Il rivestimento presenta un design strutturale ottimizzato; la sua superficie appositamente sagomata favorisce la cascata e la rottura del materiale all'interno del mulino, migliorando così l'efficienza della macinazione e minimizzando le zone di usura localizzate. Il suo design modulare facilita l'installazione e la rimozione, garantendo un adattamento preciso alle superfici di contatto del mulino e riducendo efficacemente le vibrazioni dell'attrezzatura e il rumore di funzionamento. Una struttura rinforzata dei bulloni resiste agli impatti del carico dinamico, garantendo stabilità e prevenendo l'allentamento o il distacco durante il funzionamento a lungo termine. Un rivestimento superficiale anticorrosivo combinato con una struttura rinforzata internamente fornisce resistenza ai cicli termici e alla corrosione chimica, rendendo il rivestimento adatto a diversi climi e condizioni operative.

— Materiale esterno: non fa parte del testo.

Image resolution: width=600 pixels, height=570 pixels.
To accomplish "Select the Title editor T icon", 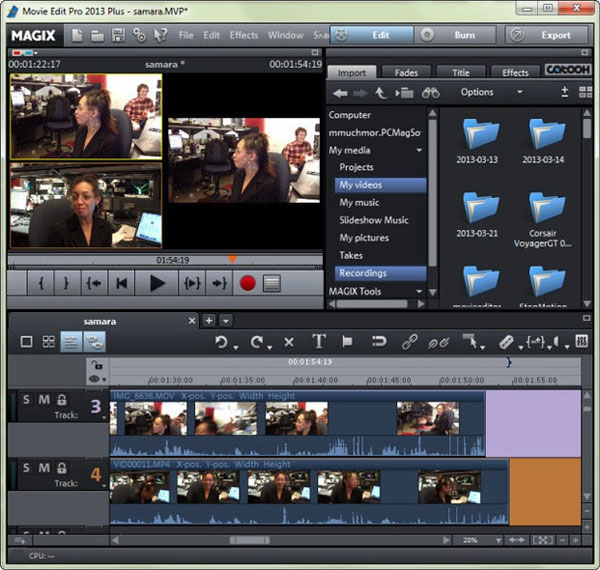I will tap(319, 341).
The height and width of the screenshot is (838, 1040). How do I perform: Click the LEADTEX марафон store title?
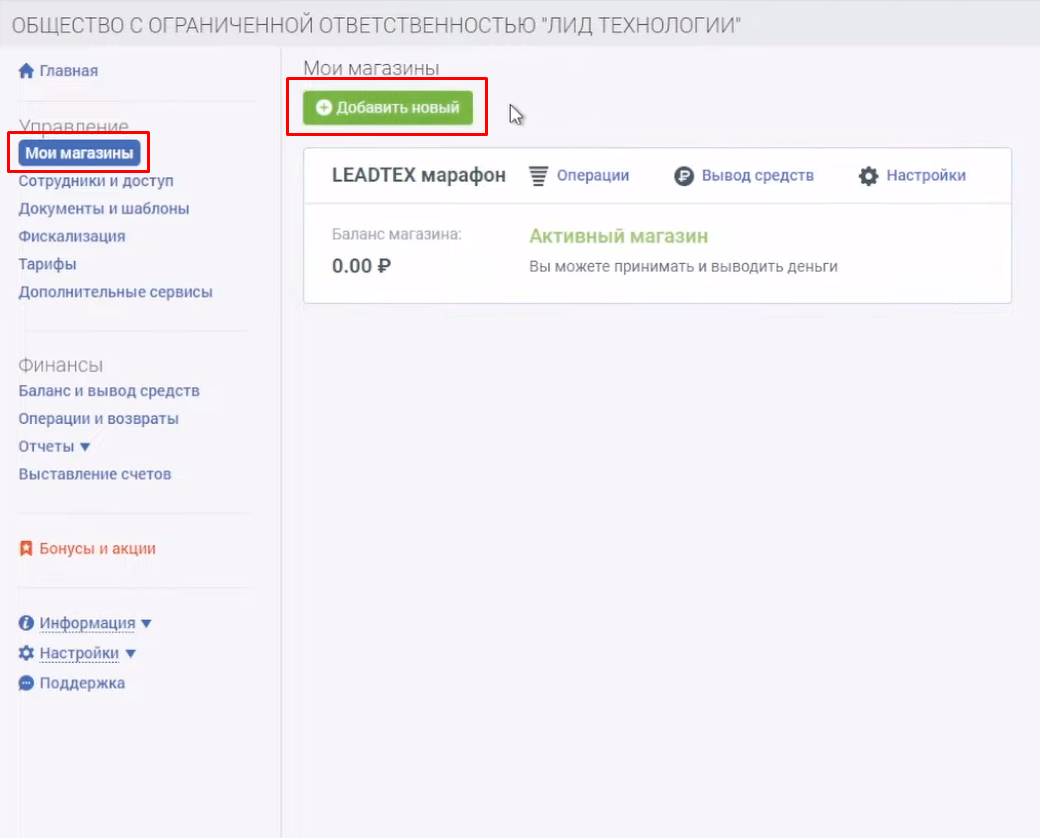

Compatibile con mulini SAG che vanno da 3,6 m a oltre 10 m di diametro, questo prodotto è ampiamente utilizzato nelle linee di lavorazione di rame, oro, ferro, nichel e altri metalli non ferrosi, soddisfacendo le esigenze di funzionamento continuo a carico elevato nei sistemi di macinazione primari e secondari. Rispetto ai tradizionali rivestimenti in acciaio al manganese o ghisa, offre una durata operativa maggiore del 40%, riducendo significativamente la frequenza di sostituzione e i tempi di fermo non pianificati.
La produzione personalizzata è disponibile in base alle dimensioni del mulino, alle caratteristiche di alimentazione e ai requisiti relativi alla dimensione delle particelle di scarico. Test sul campo presso siti minerari all'estero hanno dimostrato che questo rivestimento aumenta costantemente la produttività del mulino riducendo al tempo stesso il consumo di energia e i costi di manutenzione, rendendolo un componente chiave per migliorare le prestazioni e l'efficienza delle apparecchiature di macinazione e ridurre i costi operativi totali del ciclo di vita.